▶ 課題の条件:
[1] 出産立ち会いの体験談を読んで、次の問いに答えてください。
(a) 夕暮れの時点で、子宮口は何センチくらい開いていましたか。
(b) 7時の検診のとき、状況はどうでしたか。
(c) テニスボールでおしりを押したとき、何がわからなくなりましたか。
[2] 出産立ち会いの体験談を、最後の文のあとから書き進めてください。

▶ ページの抜粋:
出産立ち会いの日(夫の体験談)③
夕暮れ。
まだ子宮口が5センチくらいしか開いてないから、逆に、いま子供が出て来そうになると困るらしい。
とはいえ、陣痛が来ると妊婦はいきむ。
ということで、奥さんがいきんじゃったときに、うっかり子供が出てきてしまわないように、陣痛が来るたびにおしりの穴の辺りを押し込む、という大役を仰せ付かる。
結構重労働。
出産立ち会いって、妊婦のとなりでがんばれとかいいながらそれっぽい顔で立ってることかと思っていた。
全然聞いてたのと違う。
誰に文句を言おう、とか考えながら、
「ああー!おしてー!」
と言われるたびに、渾身の力で妊婦のおしりを押し込む。
2分おき。
インドア派の体には、きつい。
時計を見ながら、7時にまた検診が来るから、そこでまた状況が変わるはず、というのを心の頼りに、押し込む。
特に、そこで状況が変わるという根拠はない。
かーちゃんのためなら、えんやこらぁ、という歌を思い出す。
肩もうでも痛いが、妊婦はもっといたそう。
とても、たばこすいたいとかいえない。
不思議とおなかは減らない。
お義母さんが背中をさすってやってる音を聞きながら、ひたすら、おしりを押し込む。
7時、状況変わらず。
ヤクルトレディのななこさんに教わっていたとおり、聴いていた通りではあるものの、なぜか部屋にテニスボールが。
これ、どこの産科でも同じようにおいてあるんだろうか。
これでおしりを押すと押しやすいらしい。
とにかく、何か少しでも楽になることだったら何でもしたい。
意を決して使ってみたが、これではおしりがふくらんでくるのが手に伝わらず、押し込むタイミングがわからない。

▶ 提供された資料:
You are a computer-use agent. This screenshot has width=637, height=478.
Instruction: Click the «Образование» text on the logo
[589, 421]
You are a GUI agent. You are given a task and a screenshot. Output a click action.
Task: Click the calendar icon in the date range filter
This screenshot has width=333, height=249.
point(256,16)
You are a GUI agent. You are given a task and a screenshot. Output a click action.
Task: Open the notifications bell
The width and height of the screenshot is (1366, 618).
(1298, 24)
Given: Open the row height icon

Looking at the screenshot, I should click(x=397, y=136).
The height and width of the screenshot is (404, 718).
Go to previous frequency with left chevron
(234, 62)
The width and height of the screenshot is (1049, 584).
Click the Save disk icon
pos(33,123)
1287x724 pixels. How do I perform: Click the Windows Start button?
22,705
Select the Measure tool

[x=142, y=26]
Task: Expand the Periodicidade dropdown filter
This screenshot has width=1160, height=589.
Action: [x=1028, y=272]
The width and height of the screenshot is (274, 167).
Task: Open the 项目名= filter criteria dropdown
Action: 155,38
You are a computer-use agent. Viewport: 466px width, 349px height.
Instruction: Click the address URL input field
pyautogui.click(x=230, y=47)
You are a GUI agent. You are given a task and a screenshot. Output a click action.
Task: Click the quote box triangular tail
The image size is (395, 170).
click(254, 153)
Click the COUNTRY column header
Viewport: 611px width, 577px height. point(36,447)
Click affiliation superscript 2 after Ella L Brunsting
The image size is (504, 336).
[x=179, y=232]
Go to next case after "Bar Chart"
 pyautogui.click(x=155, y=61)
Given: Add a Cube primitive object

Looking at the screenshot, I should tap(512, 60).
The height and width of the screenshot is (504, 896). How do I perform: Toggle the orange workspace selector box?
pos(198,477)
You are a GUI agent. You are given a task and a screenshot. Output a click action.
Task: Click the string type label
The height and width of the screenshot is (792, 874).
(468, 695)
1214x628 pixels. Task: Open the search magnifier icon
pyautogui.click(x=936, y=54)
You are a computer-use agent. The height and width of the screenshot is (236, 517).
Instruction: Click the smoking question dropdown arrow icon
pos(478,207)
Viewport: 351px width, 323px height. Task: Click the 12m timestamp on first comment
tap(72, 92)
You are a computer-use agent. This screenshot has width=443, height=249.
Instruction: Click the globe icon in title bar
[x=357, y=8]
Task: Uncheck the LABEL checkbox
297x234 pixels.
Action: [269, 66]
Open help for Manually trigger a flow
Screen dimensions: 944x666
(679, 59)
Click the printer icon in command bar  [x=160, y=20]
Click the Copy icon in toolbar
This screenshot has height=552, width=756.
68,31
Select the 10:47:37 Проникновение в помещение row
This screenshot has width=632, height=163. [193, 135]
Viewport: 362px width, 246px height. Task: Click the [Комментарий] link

▶ 課題ごとの答え:
[1]
(a) 5センチくらい
(b) 変わっていなかった
(c) 押し込むタイミング

[2]
困った。
妊婦はすでに「はい、おしてー」とか言える感じでもない。
確かにテニスボールの方が楽に押せる感じだったが、テニスボールごしにタイミングを感じ取れるようになるまでには、まだ最短でも5分位はかかりそう。
しかも、押す場所もテニスボールごしにでは、ずれていきそう。
いちいちそのたびに妊婦に負担をかけられない。
と、瞬間的に判断し、テニスボールをすてて、おしりを押し込む。
とにかく、1時間おきの検診で状況が変わるまではこれを続けるらしい。
いま、実は生まれるタイミングだったらどうするんだろう、とか思う。
意外と、看護師さんやら先生やらがずっとついてるわけじゃないんだなぁ。
思ってたとは色々違うなどと考えつつも、まあ、毎日何人も生まれてる病院。
信じて任せるしかない。
とにかく、四の五の言わず、おしりを押し込む。
時々時計を見る。
時計を見ても、終わりが決まってないから「後何分」とかわかるわけじゃないんだけど。
意外と、時間がたつのは早い。
もうこんな時間か、などと、時計を見るたびに思いながら、おしりを押し込むのだった。